HPPL is in the process of acquiring another Northern Territory station, Aroona near Katherine, with a herd of 15,000 cattle on 147,510 hectares.
It has acquired the 3500ha Phoenix Park property, also near Katherine, an integrated cattle depot capable of holding 30,000 cattle with a cropping operation.
These acquisitions will allow HPPL to hold cattle from its stations in WA and Northern Territory to add weight in preparation for live export or processing and also to increase breeder herd numbers on its stations, Mr Larkin pointed out.
But while it was building an export market in China and focussing on export production, HPPL’s acquisitions and investments also gave it a “much bigger footprint in Australia”, he said.
The group intended to capitalise on that with diversified multi-purpose herds and a much greater focus on branded product for the domestic market, he said.
“One of the things I’m very keen to pursue is our herd in the north is currently only suitable for live export, I’d like to develop that for local processing,” Mr Larkin said.
“Conversations about what that requires are happening.
“We are very passionate about developing our footprint in Australia.
“There’s no coincidence in a former butcher being appointed CEO of Hancock agriculture because that’s about us seeing where our meat business is going post farmgate.
“The business is looking at producing more branded beef products and we will be taking those to the market ourselves.
“It’s just an amazing opportunity for growth with some exciting things to happen,” he said.
After the breakfast Mr Larkin said a premium Kidman brand beef product was about to be trialled in South Australia and could soon go national.

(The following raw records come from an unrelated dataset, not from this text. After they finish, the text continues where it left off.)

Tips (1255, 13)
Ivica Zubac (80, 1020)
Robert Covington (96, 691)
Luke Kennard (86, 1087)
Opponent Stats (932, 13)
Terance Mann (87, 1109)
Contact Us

Another opportunity being explored was crossing some Wagyu bulls from the New South Wales operation with Droughtmaster and Brangus heifers in the Kimberley to produce what is sometimes referred to as desert Wagyu.
“We are looking at blending Wagu and the genetics of some of the northern herds and what that does to the genetics and meat quality,” Mr Larkin said.
He also said he was “amazed” by Bannister Downs Dairy’s The Creamery development currently being constructed.
As previously reported, The Creamery proposes to combine a tourist facility with a modular dairy, processing plant and coolroom storage.
From a raised viewing room visitors will be able to watch the whole dairy process – from cows being milked on WA’s first robotic rotary dairy platform, product processing and packaging through to dispatch in delivery trucks.
“The brand is building a significant following,” Mr Larkin said.
“There’s been a significant investment go into the Bannister Downs business.
“They are going from six million litres of milk to 30m litres of milk capacity.”
Mr Larkin also told Regional Development Agriculture and Food Minister Alannah MacTiernan, a guest at the breakfast, he looked forward to working with her and the State government on growing WA’s agricultural output.
“We strongly believe in a collaborative partnership.
“The sustainability and future of Australian agriculture is about people working together,” he said.